→ Problem description
Output the records exactly, with no line skipped.

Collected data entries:
● ● ●
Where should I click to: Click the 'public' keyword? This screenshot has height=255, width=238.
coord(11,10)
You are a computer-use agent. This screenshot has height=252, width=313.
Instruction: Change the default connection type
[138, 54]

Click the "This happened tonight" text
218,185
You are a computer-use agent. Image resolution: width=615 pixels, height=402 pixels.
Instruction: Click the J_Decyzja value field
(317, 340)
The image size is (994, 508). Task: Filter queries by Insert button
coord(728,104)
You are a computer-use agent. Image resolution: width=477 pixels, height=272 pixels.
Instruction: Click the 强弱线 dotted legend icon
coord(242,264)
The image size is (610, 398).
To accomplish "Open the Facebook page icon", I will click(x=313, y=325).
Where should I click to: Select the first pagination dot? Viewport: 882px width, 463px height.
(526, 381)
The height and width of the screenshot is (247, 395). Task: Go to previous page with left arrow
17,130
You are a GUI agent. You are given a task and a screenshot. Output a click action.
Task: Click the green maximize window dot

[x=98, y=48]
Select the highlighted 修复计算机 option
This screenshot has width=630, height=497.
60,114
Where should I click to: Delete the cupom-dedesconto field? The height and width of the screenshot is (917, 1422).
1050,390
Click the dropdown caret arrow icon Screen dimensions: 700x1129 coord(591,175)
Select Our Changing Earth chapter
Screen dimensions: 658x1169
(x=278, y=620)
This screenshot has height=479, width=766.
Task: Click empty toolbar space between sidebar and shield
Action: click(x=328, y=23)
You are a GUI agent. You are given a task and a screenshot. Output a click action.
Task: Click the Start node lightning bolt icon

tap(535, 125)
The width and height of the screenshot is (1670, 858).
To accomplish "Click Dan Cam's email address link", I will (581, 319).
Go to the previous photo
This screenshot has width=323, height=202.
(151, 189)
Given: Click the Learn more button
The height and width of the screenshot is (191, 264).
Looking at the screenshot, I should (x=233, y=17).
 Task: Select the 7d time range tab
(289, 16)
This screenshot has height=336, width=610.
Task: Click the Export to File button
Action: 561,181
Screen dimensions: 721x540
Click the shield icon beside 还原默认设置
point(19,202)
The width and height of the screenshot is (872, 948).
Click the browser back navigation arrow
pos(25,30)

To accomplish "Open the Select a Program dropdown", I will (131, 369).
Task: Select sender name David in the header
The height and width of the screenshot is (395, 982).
● ● ●
→ Solution for this exercise
Where should I click to: Click the 'public' keyword? This screenshot has height=255, width=238.
coord(11,10)
You are a computer-use agent. This screenshot has height=252, width=313.
Instruction: Change the default connection type
[138, 54]

Click the "This happened tonight" text
218,185
You are a computer-use agent. Image resolution: width=615 pixels, height=402 pixels.
Instruction: Click the J_Decyzja value field
(317, 340)
The image size is (994, 508). Task: Filter queries by Insert button
coord(728,104)
You are a computer-use agent. Image resolution: width=477 pixels, height=272 pixels.
Instruction: Click the 强弱线 dotted legend icon
coord(242,264)
The image size is (610, 398).
To accomplish "Open the Facebook page icon", I will click(x=313, y=325).
Where should I click to: Select the first pagination dot? Viewport: 882px width, 463px height.
(526, 381)
The height and width of the screenshot is (247, 395). Task: Go to previous page with left arrow
17,130
You are a GUI agent. You are given a task and a screenshot. Output a click action.
Task: Click the green maximize window dot

[x=98, y=48]
Select the highlighted 修复计算机 option
This screenshot has width=630, height=497.
60,114
Where should I click to: Delete the cupom-dedesconto field? The height and width of the screenshot is (917, 1422).
1050,390
Click the dropdown caret arrow icon Screen dimensions: 700x1129 coord(591,175)
Select Our Changing Earth chapter
Screen dimensions: 658x1169
(x=278, y=620)
This screenshot has height=479, width=766.
Task: Click empty toolbar space between sidebar and shield
Action: click(x=328, y=23)
You are a GUI agent. You are given a task and a screenshot. Output a click action.
Task: Click the Start node lightning bolt icon

tap(535, 125)
The width and height of the screenshot is (1670, 858).
To accomplish "Click Dan Cam's email address link", I will (581, 319).
Go to the previous photo
This screenshot has width=323, height=202.
(151, 189)
Given: Click the Learn more button
The height and width of the screenshot is (191, 264).
Looking at the screenshot, I should (x=233, y=17).
 Task: Select the 7d time range tab
(289, 16)
This screenshot has height=336, width=610.
Task: Click the Export to File button
Action: 561,181
Screen dimensions: 721x540
Click the shield icon beside 还原默认设置
point(19,202)
The width and height of the screenshot is (872, 948).
Click the browser back navigation arrow
pos(25,30)

To accomplish "Open the Select a Program dropdown", I will (131, 369).
Task: Select sender name David in the header
The height and width of the screenshot is (395, 982).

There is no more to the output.